**Exercise task**
Reproduce the rows verbatim, everything from the one containing "Expand the Filter" down to the last row, both ends included.

**Extracted data**
◇ ◇ ◇ ◇ ◇ ◇ ◇
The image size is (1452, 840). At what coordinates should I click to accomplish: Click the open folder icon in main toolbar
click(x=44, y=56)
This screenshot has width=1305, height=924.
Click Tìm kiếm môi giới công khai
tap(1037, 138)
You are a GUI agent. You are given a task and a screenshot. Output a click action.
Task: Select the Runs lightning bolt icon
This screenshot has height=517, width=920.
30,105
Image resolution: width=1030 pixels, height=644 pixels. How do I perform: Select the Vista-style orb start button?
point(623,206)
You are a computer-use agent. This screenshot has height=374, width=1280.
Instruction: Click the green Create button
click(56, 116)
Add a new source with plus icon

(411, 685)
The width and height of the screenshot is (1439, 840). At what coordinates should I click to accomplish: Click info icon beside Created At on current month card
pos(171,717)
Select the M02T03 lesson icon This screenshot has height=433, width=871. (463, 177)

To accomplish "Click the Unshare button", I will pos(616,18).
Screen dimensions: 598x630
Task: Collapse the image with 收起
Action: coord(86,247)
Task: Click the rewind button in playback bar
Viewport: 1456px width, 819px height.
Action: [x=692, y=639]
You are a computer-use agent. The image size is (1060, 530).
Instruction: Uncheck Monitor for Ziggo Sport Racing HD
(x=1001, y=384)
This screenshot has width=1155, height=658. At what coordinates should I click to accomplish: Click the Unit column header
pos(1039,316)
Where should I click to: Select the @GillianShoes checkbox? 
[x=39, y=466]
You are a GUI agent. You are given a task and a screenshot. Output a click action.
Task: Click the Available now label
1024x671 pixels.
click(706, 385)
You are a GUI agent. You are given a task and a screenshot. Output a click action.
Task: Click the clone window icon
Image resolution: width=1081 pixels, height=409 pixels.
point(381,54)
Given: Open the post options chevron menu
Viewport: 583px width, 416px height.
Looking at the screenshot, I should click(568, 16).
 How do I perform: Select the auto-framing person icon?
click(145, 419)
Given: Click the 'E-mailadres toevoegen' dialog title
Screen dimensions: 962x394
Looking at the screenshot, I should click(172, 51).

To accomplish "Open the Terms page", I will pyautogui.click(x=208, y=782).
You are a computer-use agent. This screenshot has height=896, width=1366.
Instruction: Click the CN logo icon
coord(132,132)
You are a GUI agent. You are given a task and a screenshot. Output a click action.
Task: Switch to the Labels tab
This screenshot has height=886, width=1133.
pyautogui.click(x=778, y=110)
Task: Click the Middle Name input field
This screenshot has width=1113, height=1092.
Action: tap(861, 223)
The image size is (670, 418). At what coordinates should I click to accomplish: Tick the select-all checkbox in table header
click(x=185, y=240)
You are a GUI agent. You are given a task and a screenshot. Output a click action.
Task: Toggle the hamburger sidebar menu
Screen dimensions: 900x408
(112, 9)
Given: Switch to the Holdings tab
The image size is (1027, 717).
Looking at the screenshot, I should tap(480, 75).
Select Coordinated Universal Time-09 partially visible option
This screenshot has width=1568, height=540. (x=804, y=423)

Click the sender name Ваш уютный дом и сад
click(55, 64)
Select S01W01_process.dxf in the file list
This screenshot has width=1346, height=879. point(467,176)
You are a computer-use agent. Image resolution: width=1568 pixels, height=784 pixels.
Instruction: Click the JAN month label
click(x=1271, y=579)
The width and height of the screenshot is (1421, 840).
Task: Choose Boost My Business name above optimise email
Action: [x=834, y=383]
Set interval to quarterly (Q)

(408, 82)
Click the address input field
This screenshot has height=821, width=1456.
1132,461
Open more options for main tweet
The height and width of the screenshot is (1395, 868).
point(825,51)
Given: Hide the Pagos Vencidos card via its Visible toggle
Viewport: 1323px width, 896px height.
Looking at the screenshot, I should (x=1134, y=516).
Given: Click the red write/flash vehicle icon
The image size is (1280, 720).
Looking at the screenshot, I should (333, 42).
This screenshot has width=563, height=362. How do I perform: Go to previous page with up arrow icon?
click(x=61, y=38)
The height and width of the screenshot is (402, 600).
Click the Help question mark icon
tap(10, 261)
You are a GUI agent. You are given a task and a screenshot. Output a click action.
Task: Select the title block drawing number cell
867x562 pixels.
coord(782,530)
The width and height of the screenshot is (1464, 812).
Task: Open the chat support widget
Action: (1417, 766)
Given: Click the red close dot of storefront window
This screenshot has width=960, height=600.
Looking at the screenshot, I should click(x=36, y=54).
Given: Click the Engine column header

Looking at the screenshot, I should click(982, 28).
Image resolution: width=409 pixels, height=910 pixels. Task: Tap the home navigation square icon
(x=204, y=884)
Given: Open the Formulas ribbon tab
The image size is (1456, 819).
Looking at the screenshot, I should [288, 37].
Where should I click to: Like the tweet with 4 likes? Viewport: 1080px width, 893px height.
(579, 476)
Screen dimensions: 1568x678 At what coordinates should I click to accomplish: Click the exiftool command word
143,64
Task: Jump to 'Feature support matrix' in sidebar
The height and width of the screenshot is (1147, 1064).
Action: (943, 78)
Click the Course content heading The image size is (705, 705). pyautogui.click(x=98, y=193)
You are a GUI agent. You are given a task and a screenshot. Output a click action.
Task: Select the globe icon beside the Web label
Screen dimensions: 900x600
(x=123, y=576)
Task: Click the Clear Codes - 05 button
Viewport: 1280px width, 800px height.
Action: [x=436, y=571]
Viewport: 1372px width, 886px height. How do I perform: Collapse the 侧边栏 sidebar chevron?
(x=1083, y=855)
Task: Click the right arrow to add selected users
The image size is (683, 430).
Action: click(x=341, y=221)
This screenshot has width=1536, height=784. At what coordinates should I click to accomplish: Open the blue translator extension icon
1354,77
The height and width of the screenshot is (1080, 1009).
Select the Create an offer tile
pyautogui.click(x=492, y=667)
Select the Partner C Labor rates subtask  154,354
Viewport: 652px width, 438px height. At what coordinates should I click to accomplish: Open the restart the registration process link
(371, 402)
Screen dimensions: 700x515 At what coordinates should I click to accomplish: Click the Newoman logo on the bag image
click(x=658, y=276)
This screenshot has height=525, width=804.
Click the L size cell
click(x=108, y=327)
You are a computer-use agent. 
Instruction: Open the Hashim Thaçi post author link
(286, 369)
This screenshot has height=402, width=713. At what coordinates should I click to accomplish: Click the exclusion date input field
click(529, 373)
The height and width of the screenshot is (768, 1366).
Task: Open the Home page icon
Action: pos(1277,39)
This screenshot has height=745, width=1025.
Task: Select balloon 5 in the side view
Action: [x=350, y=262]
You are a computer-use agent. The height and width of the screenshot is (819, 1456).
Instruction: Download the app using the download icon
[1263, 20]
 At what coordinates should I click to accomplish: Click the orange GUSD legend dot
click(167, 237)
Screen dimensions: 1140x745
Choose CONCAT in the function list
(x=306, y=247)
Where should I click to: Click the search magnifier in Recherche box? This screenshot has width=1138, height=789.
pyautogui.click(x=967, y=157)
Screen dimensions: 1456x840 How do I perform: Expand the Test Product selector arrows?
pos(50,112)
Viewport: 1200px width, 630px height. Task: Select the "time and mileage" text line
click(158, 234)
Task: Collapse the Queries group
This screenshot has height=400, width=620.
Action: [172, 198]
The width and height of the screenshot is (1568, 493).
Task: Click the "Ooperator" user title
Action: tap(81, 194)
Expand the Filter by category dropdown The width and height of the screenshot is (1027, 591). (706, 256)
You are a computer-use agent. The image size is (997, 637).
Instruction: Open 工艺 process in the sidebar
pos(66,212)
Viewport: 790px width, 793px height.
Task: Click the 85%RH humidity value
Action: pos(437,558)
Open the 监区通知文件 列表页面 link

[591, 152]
◇ ◇ ◇ ◇ ◇ ◇ ◇
**Response below**
Expand the Filter by category dropdown The width and height of the screenshot is (1027, 591). (706, 256)
You are a computer-use agent. The image size is (997, 637).
Instruction: Open 工艺 process in the sidebar
pos(66,212)
Viewport: 790px width, 793px height.
Task: Click the 85%RH humidity value
Action: pos(437,558)
Open the 监区通知文件 列表页面 link

[591, 152]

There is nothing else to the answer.